Saturday, October 13, 2012

Our Disassociated Selves


The world is suffering from a lost innocence, manifested in our hardened souls. 

This blog post is nothing more than an inner conversation my conscience has with me, frequently. A circular conversation that starts where it ends, every single time. It starts like this.

When was the last time you cried over something that had absolutely nothing to do with you?

When was the last time you empathized with someone else's adversity?

When was the last time you actually tried to do something about it?

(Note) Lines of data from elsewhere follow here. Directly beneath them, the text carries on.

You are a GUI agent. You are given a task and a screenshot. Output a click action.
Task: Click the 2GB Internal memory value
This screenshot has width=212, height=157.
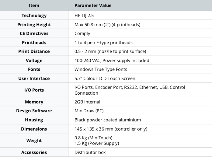coord(87,102)
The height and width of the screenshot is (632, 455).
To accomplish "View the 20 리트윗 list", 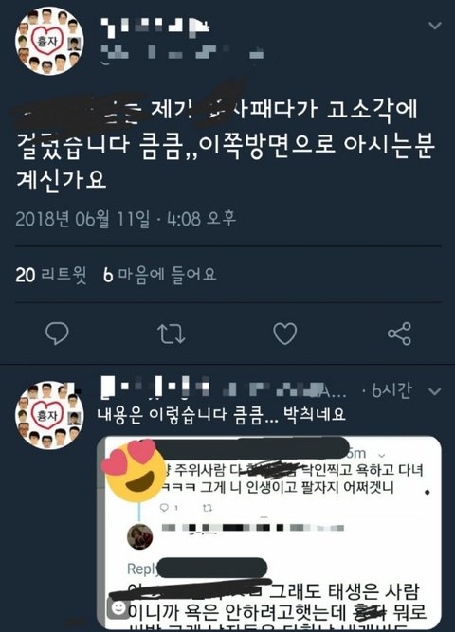I will pyautogui.click(x=51, y=275).

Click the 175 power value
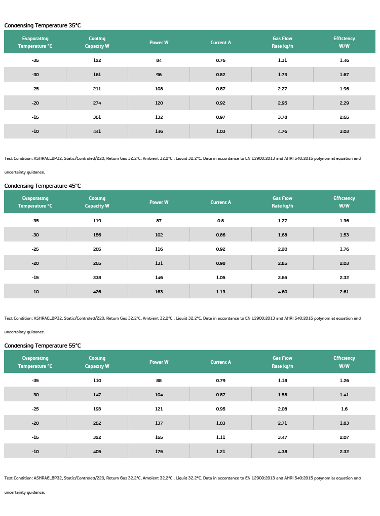tap(159, 452)
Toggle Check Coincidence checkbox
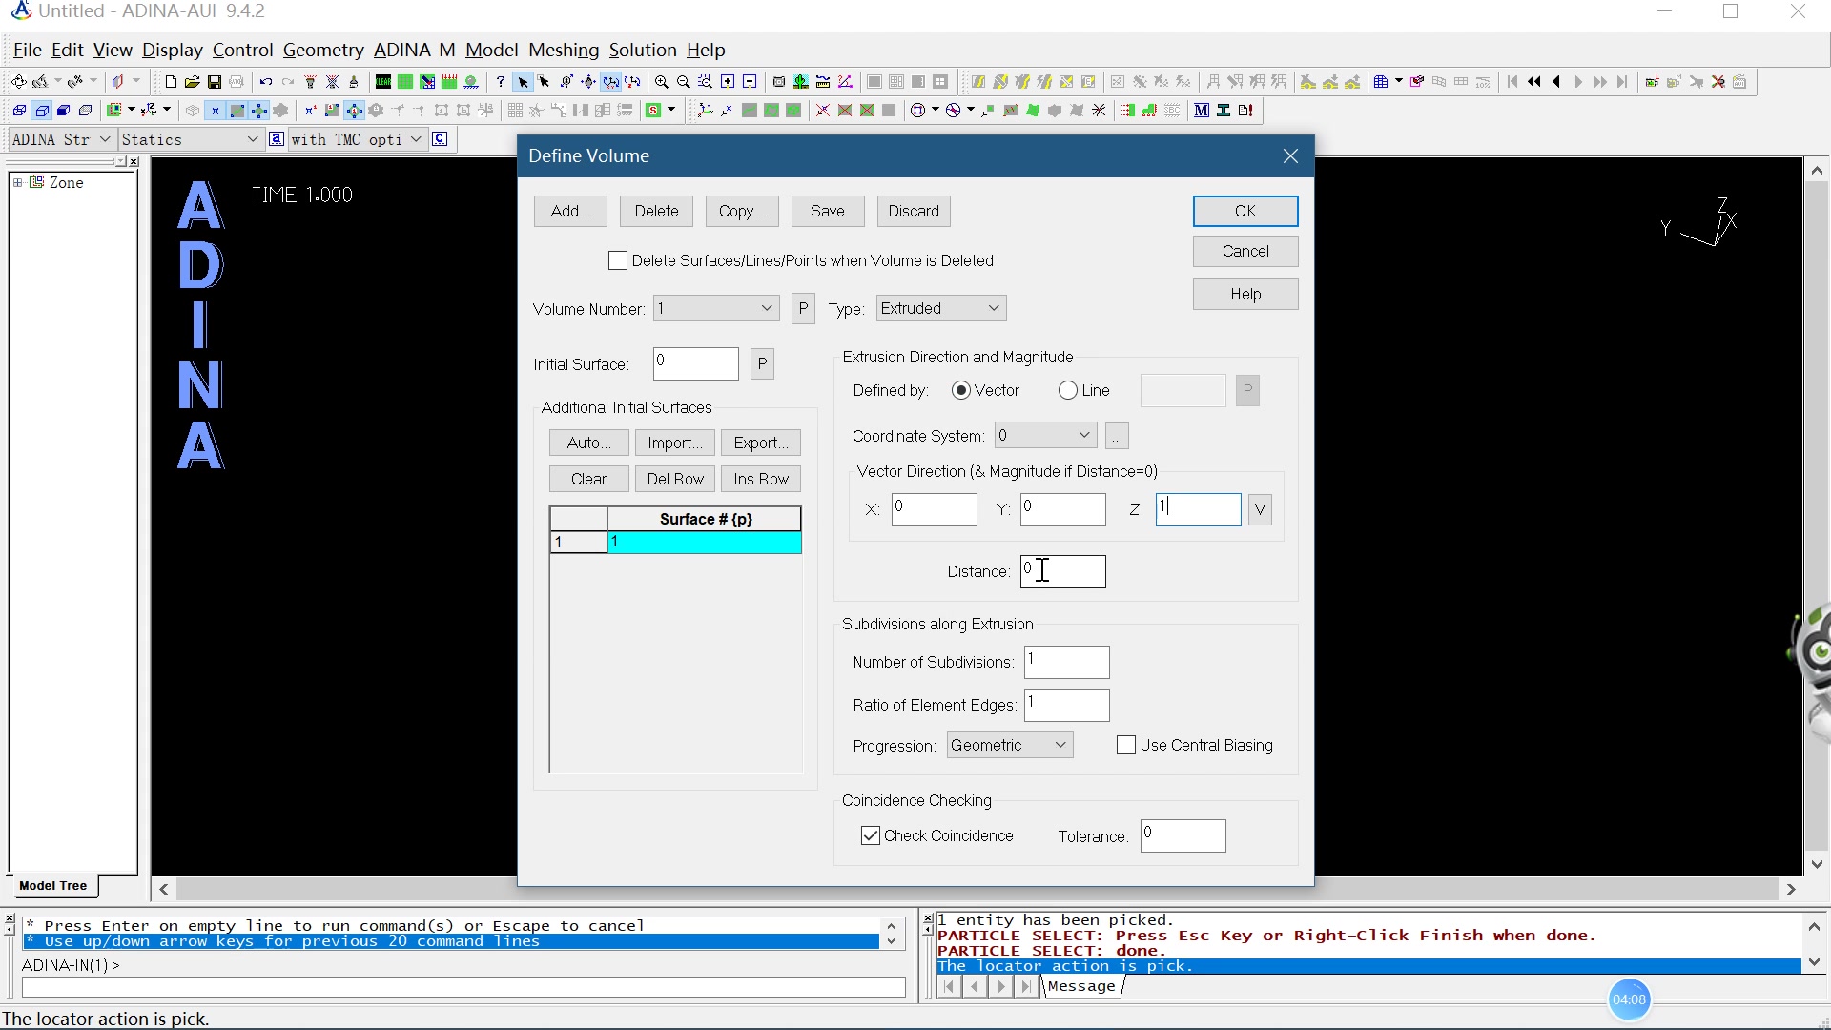 tap(872, 835)
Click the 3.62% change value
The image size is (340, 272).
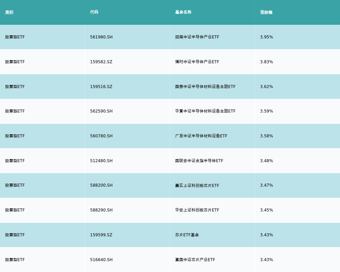(267, 87)
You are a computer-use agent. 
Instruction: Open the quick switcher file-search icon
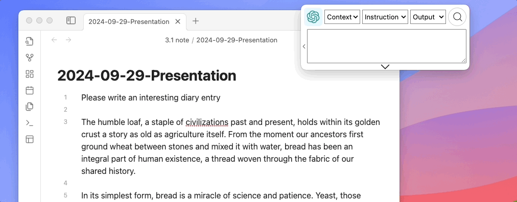pos(30,41)
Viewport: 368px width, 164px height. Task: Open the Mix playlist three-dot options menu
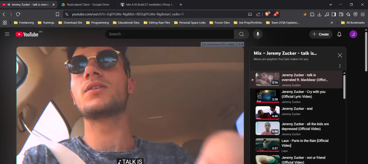340,66
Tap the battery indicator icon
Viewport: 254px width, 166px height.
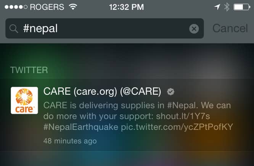click(242, 7)
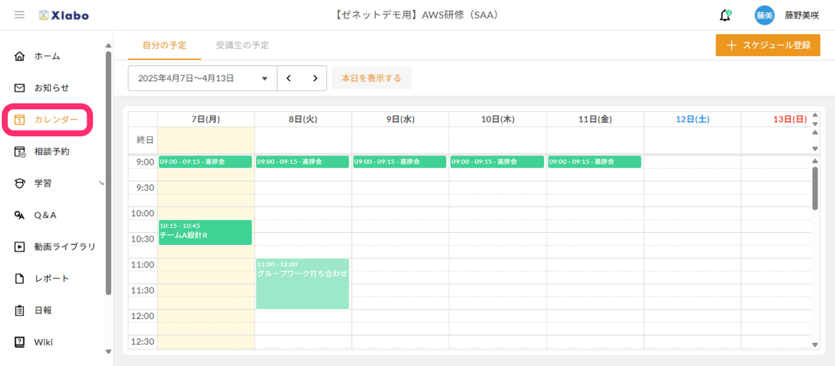Click the Q&A icon in sidebar
This screenshot has width=835, height=366.
pyautogui.click(x=20, y=215)
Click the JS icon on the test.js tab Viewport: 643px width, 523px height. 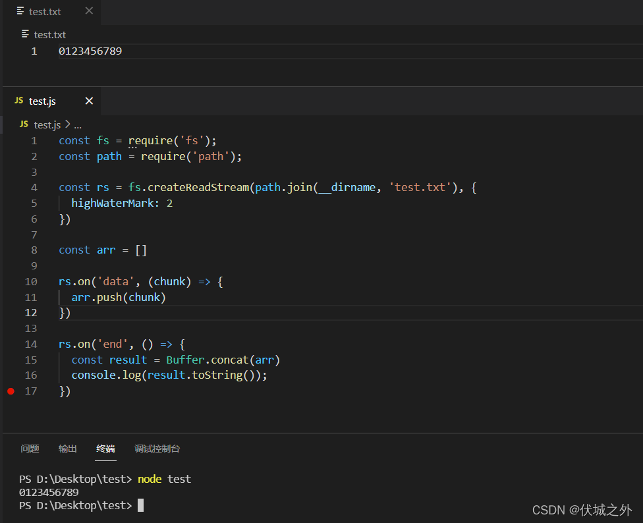pos(18,101)
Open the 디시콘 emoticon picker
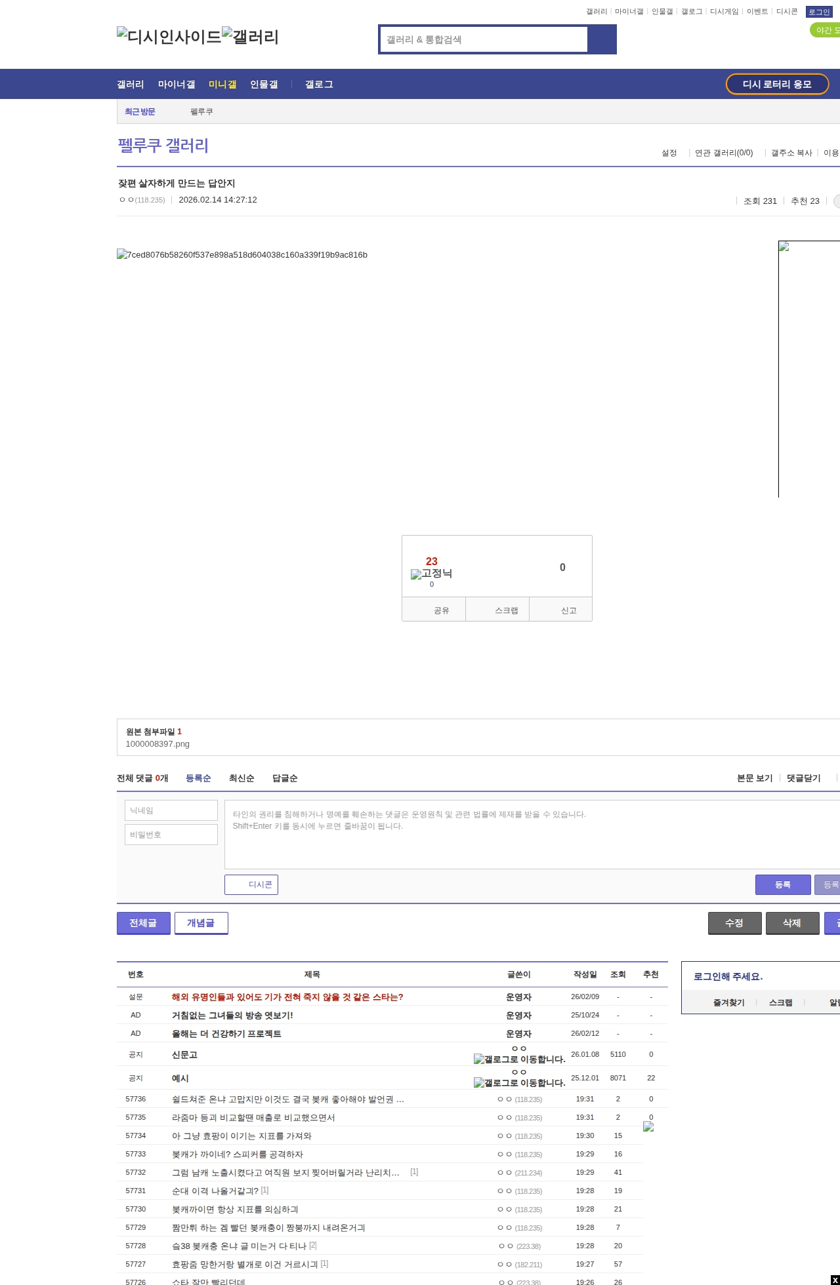840x1285 pixels. pyautogui.click(x=251, y=884)

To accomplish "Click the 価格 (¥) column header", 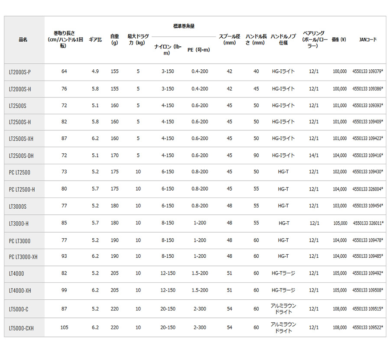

Maybe we claim we do. Perhaps we shrug our shoulders and think in silence that it is wrong, that it is unfair but that there is nothing we can do about it. We shift the responsibility over to someone else, not knowing who that someone is. A proverbial savior of all things who is anyone but us. And we distract ourselves and go on with our daily lives, just like those who struggle for their daily lives go on too.

I am guilty of being in a state of disassociation. I look for a scapegoat. It could be anything. The media, the news, governments, politicians, people in power not doing enough, people on the ground not going about it the right way. Fact is, we're all in the same boat, just looking at things from a different angle. There's a huger sense of cause and effect that governs our lives. There's a unique sense of balance that may seem skewed and unnatural. An oxymoron I know, but somehow it makes sense. And again I digress and find that this is just another means for me to philosophise our human condition; our dissociative selves.

I watch the news and the constant bombardment of atrocities has made it the norm to expect to see and hear these advertises on a daily basis. So I instantly shut it out. Dissociate myself from it. Out of sight out of mind. A safety latch that I hold on to, allowing me to function in a world gone mad. There are many like me. In fact I have stopped watching the news.

I occupy myself with my goals and hobbies and doing my bit of good in this world. But it's never enough because my conscience pokes at me again and asks me...

When was the last time you truly, sincerely empathized with someone else's adversity?

And the bully of a conscience replies to the silence it is faced with: you're just like everyone else, lost in your disassociated self.

And I sigh and think yes and the world is suffering from a lost innocence, an innocence that at least I still possess and see reflected in children under five years old. And my soul is not so hard after all.